Se Jesus fosse neopentecostal, nunca teria tido para carregarmos nossa cruz, perdermos nossa vida para ganhá-la, mas teria dito que nascemos para vencer e que fazemos parte da geração de conquistadores, e que todos somos predestinados para o sucesso. E no final gritaria: receeeeeeebaaaaaa! (Lc 9:23) 

Se Jesus fosse neopentecostal, não teria curado a mulher encurvada imediatamente, mas teria a convidado para a Escola de Cura para o aprender os 7... veja bem, os 7 passos para receber a cura divina. (LC 13:10-17) 
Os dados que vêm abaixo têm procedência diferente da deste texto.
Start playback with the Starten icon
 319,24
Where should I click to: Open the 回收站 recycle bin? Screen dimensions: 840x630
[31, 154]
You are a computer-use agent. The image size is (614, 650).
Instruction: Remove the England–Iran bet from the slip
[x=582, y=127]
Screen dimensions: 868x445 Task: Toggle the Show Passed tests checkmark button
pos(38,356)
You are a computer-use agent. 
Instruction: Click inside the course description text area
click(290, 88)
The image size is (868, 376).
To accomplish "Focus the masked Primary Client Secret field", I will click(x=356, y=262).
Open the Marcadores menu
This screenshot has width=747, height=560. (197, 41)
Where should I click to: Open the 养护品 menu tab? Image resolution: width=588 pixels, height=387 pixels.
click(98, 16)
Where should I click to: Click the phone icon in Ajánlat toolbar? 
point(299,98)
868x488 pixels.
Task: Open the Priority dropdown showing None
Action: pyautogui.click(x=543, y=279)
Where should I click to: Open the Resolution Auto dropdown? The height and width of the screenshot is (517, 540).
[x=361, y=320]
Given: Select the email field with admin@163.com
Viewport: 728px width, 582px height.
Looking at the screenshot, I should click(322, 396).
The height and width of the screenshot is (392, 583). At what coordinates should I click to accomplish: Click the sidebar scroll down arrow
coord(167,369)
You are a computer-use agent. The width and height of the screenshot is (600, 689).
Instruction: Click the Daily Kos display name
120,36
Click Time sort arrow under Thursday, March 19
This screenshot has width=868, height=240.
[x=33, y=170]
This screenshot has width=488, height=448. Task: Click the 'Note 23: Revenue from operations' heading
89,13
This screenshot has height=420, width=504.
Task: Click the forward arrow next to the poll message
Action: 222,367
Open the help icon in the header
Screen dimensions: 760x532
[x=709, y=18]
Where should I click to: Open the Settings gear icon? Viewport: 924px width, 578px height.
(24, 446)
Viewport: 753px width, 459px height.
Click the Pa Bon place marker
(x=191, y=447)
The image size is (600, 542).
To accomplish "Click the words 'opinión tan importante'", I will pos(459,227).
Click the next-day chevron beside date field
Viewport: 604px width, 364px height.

Se Jesus fosse neopentecostal, de forma alguma teria entrado em Jerusalém montado num jumento, mas teria entrado numa carruagem real toda trabalhada em pedras preciosas, com Poncio Pilatos, Herodes e a cantora Maria Madalena cantando hinos de vitória “liberando” a benção sobre Jerusalém. E o povo não o receberia declarando Hosana! Mas marchariam atrás da carruagem enquanto os apóstolos contaariam quantos milhões de pessoas estavam na primeira marcha pra Jesus. (MT 21:1-15) 

Se Jesus fosse neopentecostal, ao curar o leproso (Mc 1:40-45), este não ficaria curado imediatamente, mas durante a semana enquanto ele continuasse crendo. Pois se parasse de crer.. aiaiaiaia 

Se Jesus fosse neopentecostal, não teria expulsado o demônio do geraseno com tanta facilidade, Ele teria realizado um seminário de batalha espiritual para, a partir daí se iniciar o processo de libertação daquele jovem. (Mc 5:1-20) 

Se Jesus fosse neopentecostal, o texto seria assim: “ Mais fácil um camelo passar pelo buraco de uma agulha do que um pobre entrar no reio dos céus” (Mt 19:22-24) 

Se Jesus fosse neopentecostal, não teria transformado água em vinho, mas em Guaraná Dolly. (Jo 2:1-12) 

Se Jesus fosse neopentecostal, ele teria sim onde recostar sua cabeça e moraria no bairro onde estavam localizados os palácios mais chiques e teria um castelo de verão no Egito. (Mt 8:20) 

Se Jesus fosse neopentecostal, Zaqueu não teria devolvido o que roubou, mas teria doado seu ao ministério. (Lc 19:1-10) 

Se Jesus fosse neopentecostal, não pregaria nas sinagogas, mas na recém fundada Igreja de Cristo, e Judas ao traí-lo não se mataria, mas abriria a Igreja de Cristo Renovada. 

Se Jesus fosse neopentecostal, não diria que no mundo teríamos aflições, mas diria que teríamos sucesso, honra, vitória, sucesso, riquezas, sucesso, prosperidade, honra.... (Jo 16:33) 

Se Jesus fosse neopentecostal, ele seria amigo de Pôncio Pilatos, apoiaria Herodes e só falaria o que os fariseus quisessem ouvir. 

Certamente, Se Jesus fosse neopentecostal, não sofreria tanto nem morreria por mim nem por você... Ele estaria preocupado com outras coisas. Ainda bem que não era.